You can keep crowing about your new little language features in C# (while ignoring all the cruft that is accumulating as yesterday's 'new' becomes unfashionable - and it is just fashion) that don't matter a whit to productivity in a million-line program (and make it harder for new starters to follow).

Java ain't going anywhere. Mono and .NET will both be long gone before the Sun sets on Java (just as C won't ever be killed for some applications). Want the facts, well check the figures:
http://www.tiobe.com/index.php/content/paperinfo/tpci/index.html

Most of the developers in the World are using Java (and C). Far more than C#. This is not because they lack the *skillz* but because they realise to scale you have to *keep it simple*.

Edited 2011-05-19 08:07 UTC

Reply Score: 3

RE: Meh, who cares
by toomuchtatose on Thu 19th May 2011 08:50 in reply to "Meh, who cares"
toomuchtatose Member since:
2011-05-15

I do agree on the KISS philosophy to deploy Java instead of other less-ubiquitous alternatives.

Unless one has the need to use special features of specific platforms, there is little to no net efficiency gains from 'doing something different', considering the change costs and risks involved.

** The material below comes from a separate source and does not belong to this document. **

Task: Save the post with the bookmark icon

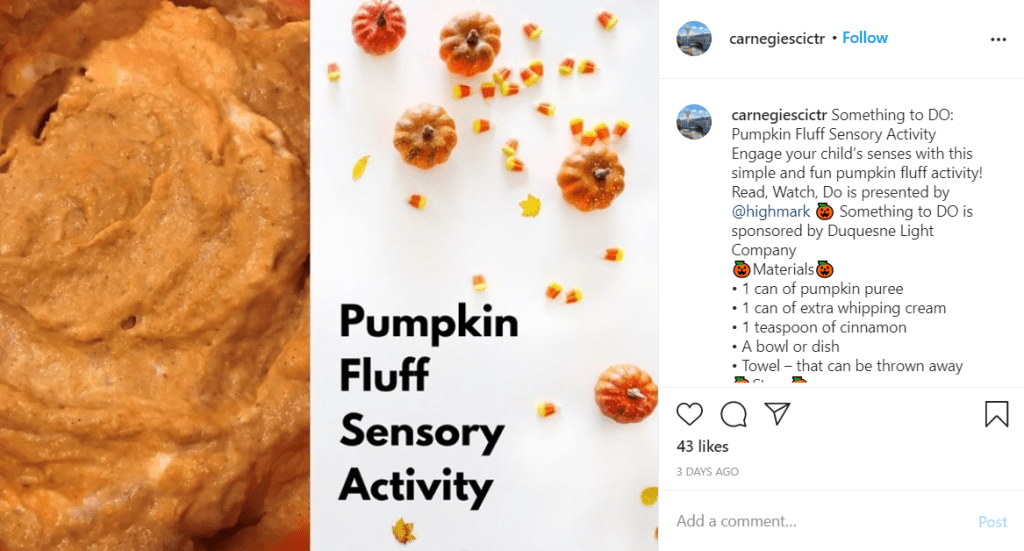Action: 997,414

Arguably, this is also one of the reasons why Java is creating inertia for the growth of other platforms. I see Javascript as an important alternative which might gain traction provide Java loses its mind-share on developers and enterprise.

Reply Parent Score: 1

RE[2]: Meh, who cares
by StaubSaugerNZ on Thu 19th May 2011 09:31 in reply to "RE: Meh, who cares"
StaubSaugerNZ Member since:
2007-07-13

I do agree on the KISS philosophy to deploy Java instead of other less-ubiquitous alternatives.

Unless one has the need to use special features of specific platforms, there is little to no net efficiency gains from 'doing something different', considering the change costs and risks involved.

Arguably, this is also one of the reasons why Java is creating inertia for the growth of other platforms. I see Javascript as an important alternative which might gain traction provide Java loses its mind-share on developers and enterprise.


Interesting points. Although Javascript is not really a general-purpose language, and the variation of Javascript between browsers is a bit painful. Technologies such as Google Web Toolkit allow you to bypass Javascript for the most part, and still work in Java client-side an server-side.

Reply Parent Score: 2

RE: Meh, who cares
by segedunum on Thu 19th May 2011 13:00 in reply to "Meh, who cares"
segedunum Member since:
2005-07-06

For me, it's difficult to see why mobile developers would want to buy Visual Studio, a whole bunch of development tools specific to one desktop and the whole .Net juggernaut.

Microsoft seems to think that because most developers have to develop for Windows if they want to create a desktop application then that logic applies everywhere else. It's a fatal mistake IMHO.